[[ The records, beginning ]]
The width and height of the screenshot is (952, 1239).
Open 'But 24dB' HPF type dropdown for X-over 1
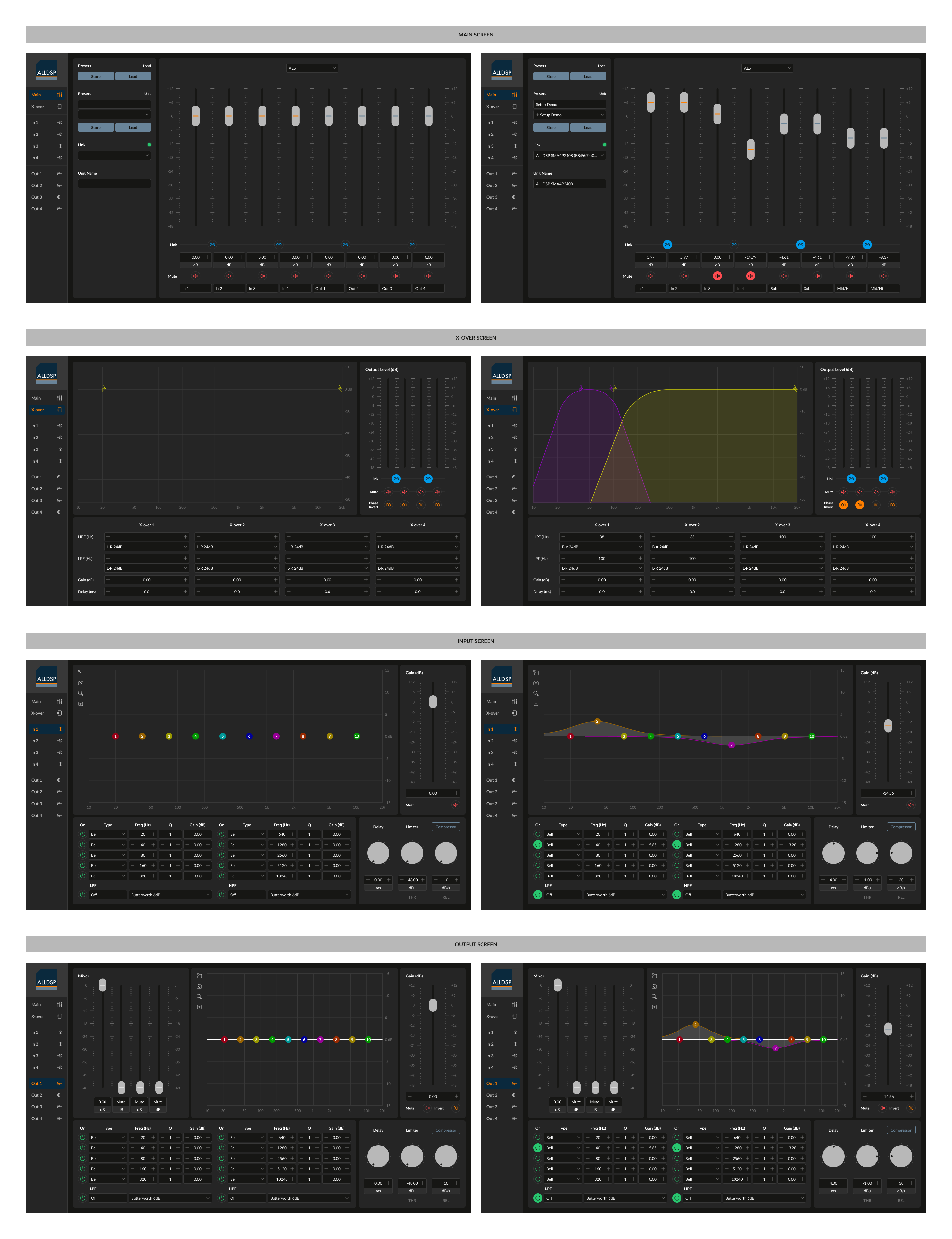click(x=601, y=547)
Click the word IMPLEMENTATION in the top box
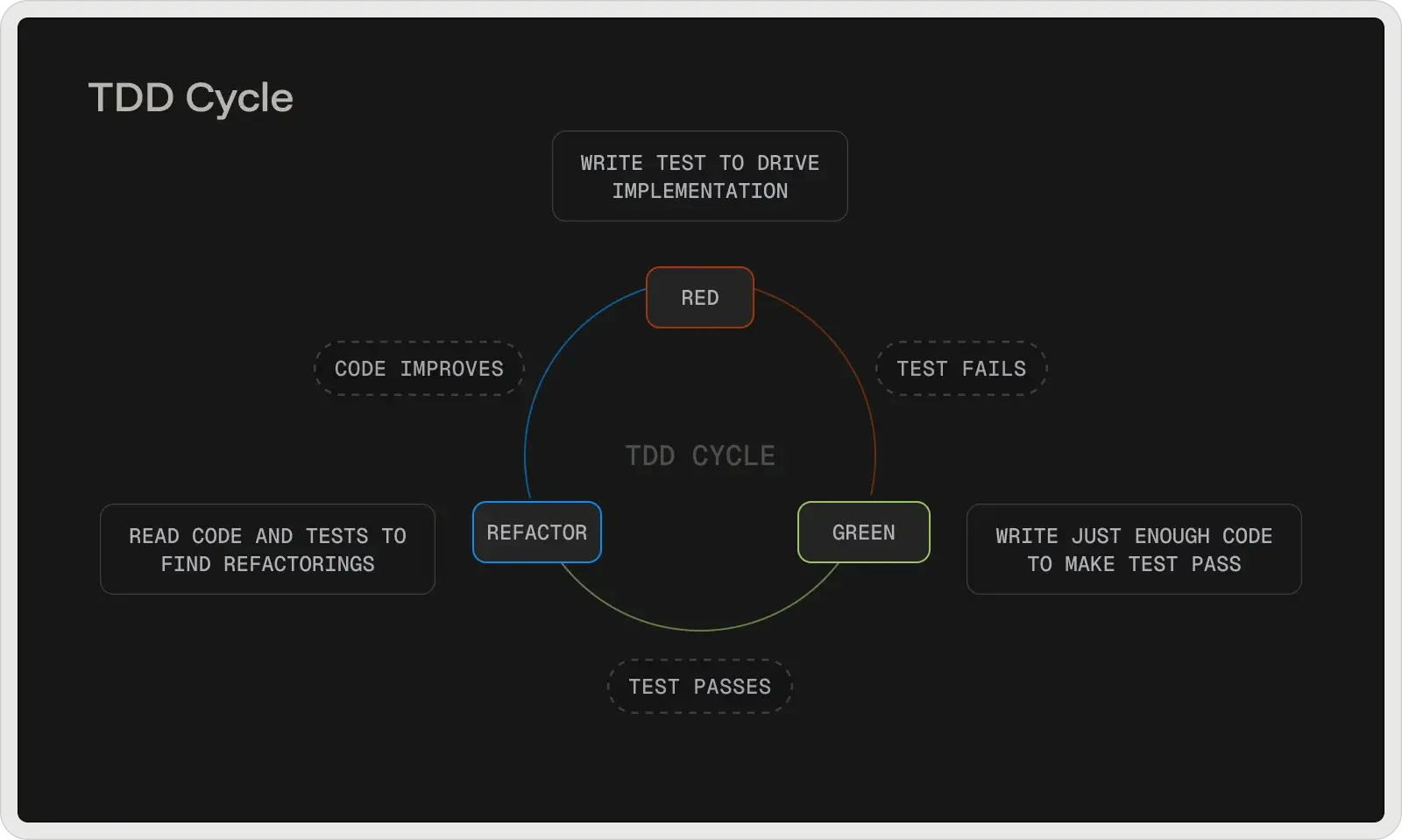Viewport: 1402px width, 840px height. pos(699,190)
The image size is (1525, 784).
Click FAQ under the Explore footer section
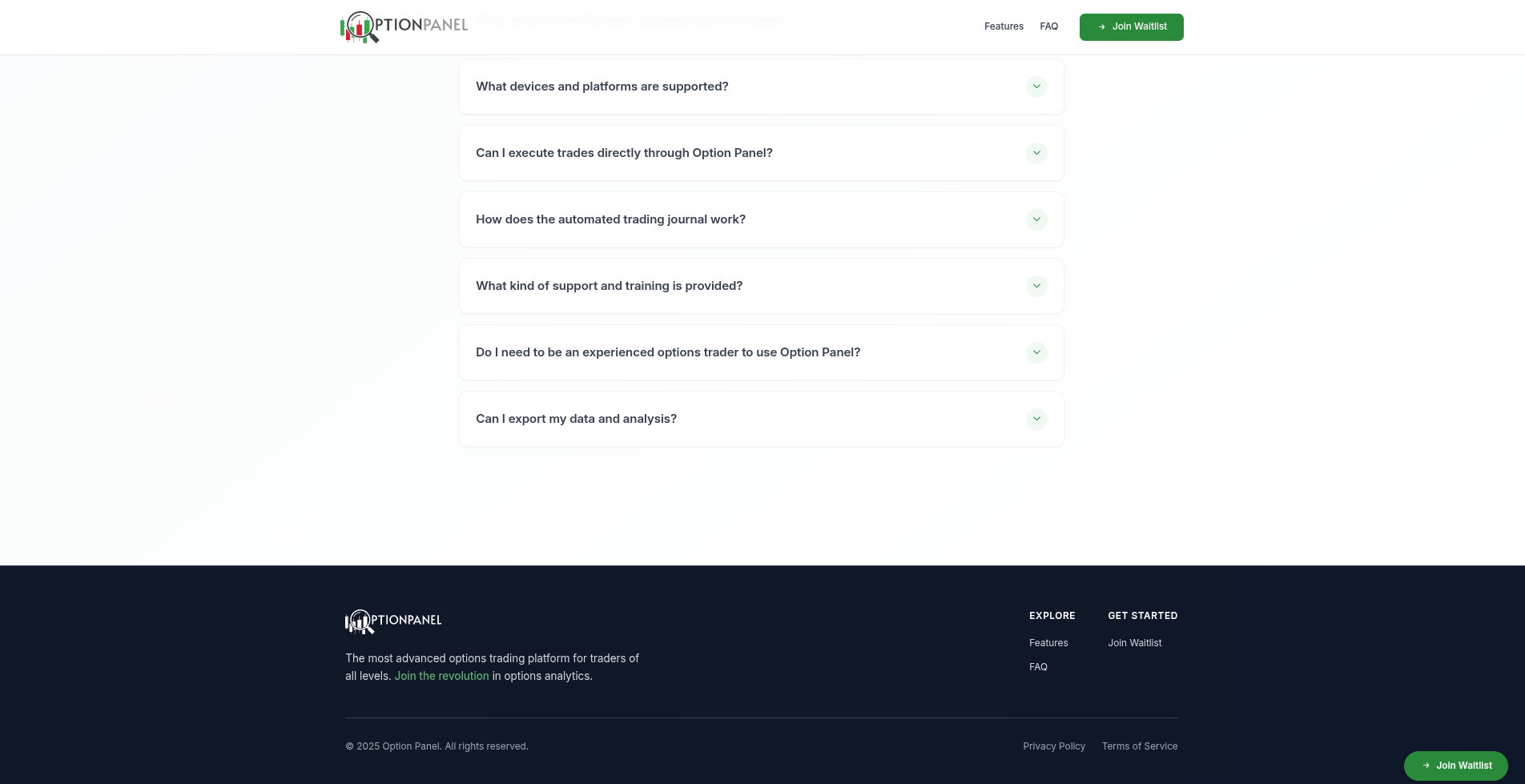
[[ The records, end ]]
▶ [Task brief]:
With all pictures excluded, output exactly the lines from the one containing "Open 'But 24dB'" through the final line of the entries, inclusive.

▶ [Your response]:
Open 'But 24dB' HPF type dropdown for X-over 1
click(x=601, y=547)
Click the word IMPLEMENTATION in the top box
Viewport: 1402px width, 840px height. pos(699,190)
The image size is (1525, 784).
Click FAQ under the Explore footer section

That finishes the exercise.